In a serial RS-232/UART transmission from a µC to a PC, I am having problems with data loss (FIFO overruns) after wake-up of the PC.
"PC" is the receiver, a ThinkPad T400 laptop running "Ubuntu 20.04.5 LTS".
"µC" is the sender, a bare-metal micro-controller (AVR ATmega168) connected via MAX232* to the PC.
The communication works fine after booting or re-starting the PC, but when I am closing the lid of the laptop, wait a minute or so, and then waking it up, there is data loss that looks like FIFO overruns for messages that are sent after wake-up.
In order to monitor the serial line I am using picocom terminal program:
> picocom --baud 115200 --parity none --databits 8 --stopbits 1 /dev/ttyS0
The output of picocom is as follows:
picocom v3.1
port is : /dev/ttyS0
flowcontrol : none
baudrate is : 115200
parity is : none
databits are : 8
stopbits are : 1
escape is : C-a
local echo is : no
noinit is : no
noreset is : no
hangup is : no
nolock is : no
send_cmd is : sz -vv
receive_cmd is : rz -vv -E
imap is :
omap is :
emap is : crcrlf,delbs,
logfile is : none
initstring : none
exit_after is : not set
exit is : no
Type [C-a] [C-h] to see available commands
Terminal ready
8|123456789|123456789|
9|123456789|123456789|
10|123456789|123456789|
11|123456789|123456789|
12|123456789|123456789|
13|123456789|123456789|
76|123456789|1
77|123456789|1
78|123456789|1
79|123456789|1|
80|123456789|1
81|123456789|1
82|123456789|1
83|123456789|1
84|123456789|1
85|123456789|1
...
The µC is sending one message each second, the respective part of the C program is:
printf ("\n%d|123456789|123456789|", ++count);
The PC was inactive for count in 14...75. Messages up to count = 13 are complete. PC woke up at count = 76, and after wake-up messages are truncated to 16 bytes.
> sudo cat /proc/tty/driver/serial
serinfo:1.0 driver revision:
0: uart:16550A port:000003F8 irq:4 tx:0 rx:1389 oe:15
The oe counts the overrun errors. After wake-up, the messages are truncated after 16 bytes (newline takes 2 bytes).
Question: How can I work around this error? Is there a way to "restart" the serial port or the kernel module that is responsible for servicing the IRQs without restarting the PC?

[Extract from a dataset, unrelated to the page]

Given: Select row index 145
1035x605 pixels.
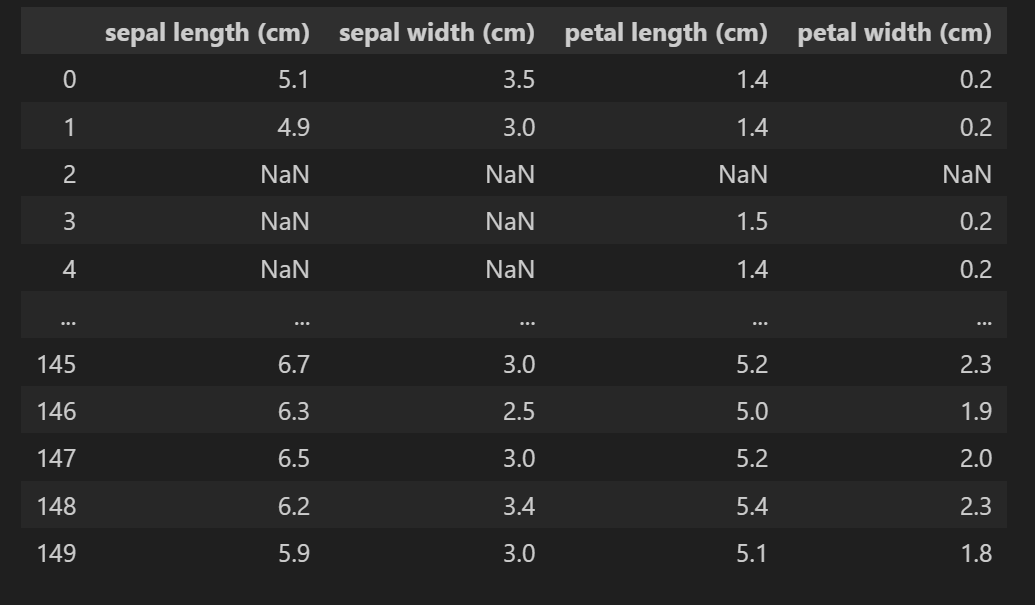Looking at the screenshot, I should pos(57,364).
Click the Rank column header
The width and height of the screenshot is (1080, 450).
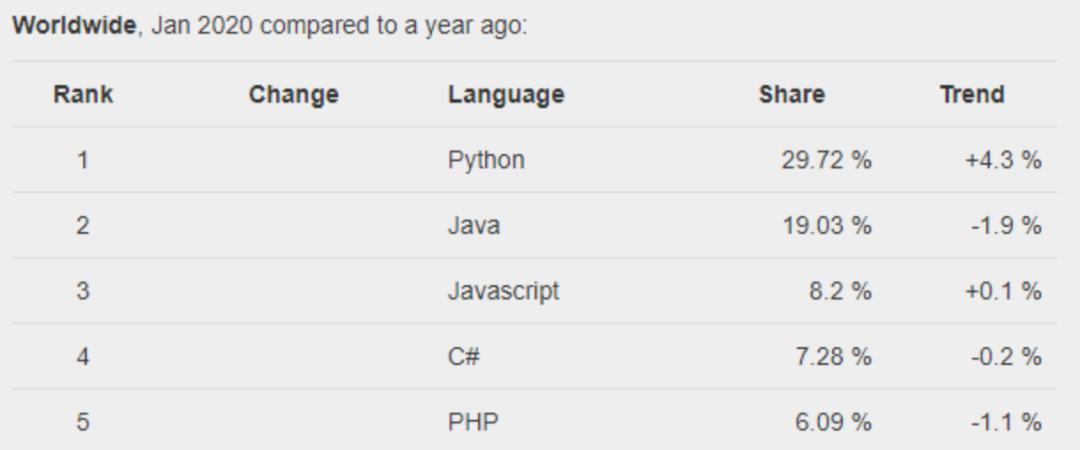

What I have tried so far and what did not work:
- Use different terminal programs like
minicomorpyserial-minitermfrom PySerial. - Setting low latency flag as of
setserial /dev/ttyS0 low_latency. - Using smaller baud-rate like 9600.
- Closing and re-opening
picocom. - Running
stty -F /dev/ttyS0 sane.
Also there is a perceivable jitter when the broken messages are displayed by the terminal program, even though the µC is sending them at exact 1-second intervals.
As far as I understand, the 16550A has a 16-byte FIFO, and it will trigger an IRQ when the FIFO is filled up to a specific portion like 1 or 4 or 14 bytes. It seems the PC is no more servicing the IRQ 4 after wake-up, or the 16550A is no more raising IRQs?
Some more data from setserial and stty:
> setserial /dev/ttyS0 -a
/dev/ttyS0, Line 0, UART: 16550A, Port: 0x03f8, IRQ: 4
Baud_base: 115200, close_delay: 50, divisor: 0
closing_wait: 3000
Flags: spd_normal skip_test low_latency
> stty -F /dev/ttyS0 -a
speed 115200 baud; rows 0; columns 0; line = 0;
intr = ^C; quit = ^\; erase = ^?; kill = ^U; eof = ^D; eol = <undef>; eol2 = <undef>;
swtch = <undef>; start = ^Q; stop = ^S; susp = ^Z; rprnt = ^R; werase = ^W; lnext = ^V;
discard = ^O; min = 1; time = 0;
-parenb -parodd -cmspar cs8 hupcl -cstopb cread clocal -crtscts
-ignbrk -brkint -ignpar -parmrk -inpck -istrip -inlcr -igncr -icrnl -ixon -ixoff -iuclc -ixany
-imaxbel -iutf8
-opost -olcuc -ocrnl onlcr -onocr -onlret -ofill -ofdel nl0 cr0 tab0 bs0 vt0 ff0
-isig -icanon -iexten -echo echoe echok -echonl -noflsh -xcase -tostop -echoprt echoctl echoke
-flusho -extproc
What I also tried is to use Xon/Xoff software flow-control, but the PC won't send ^S. Which is presumably because linux's serial buffer is several kBytes in size, and that buffer is never anywhere near to full. And if the PC is not working correct to read out the FIFO in time, it would also not be able to send ^S in time.
Hardware flow-control is not an option, because the µC board just has TxD and RxD connected.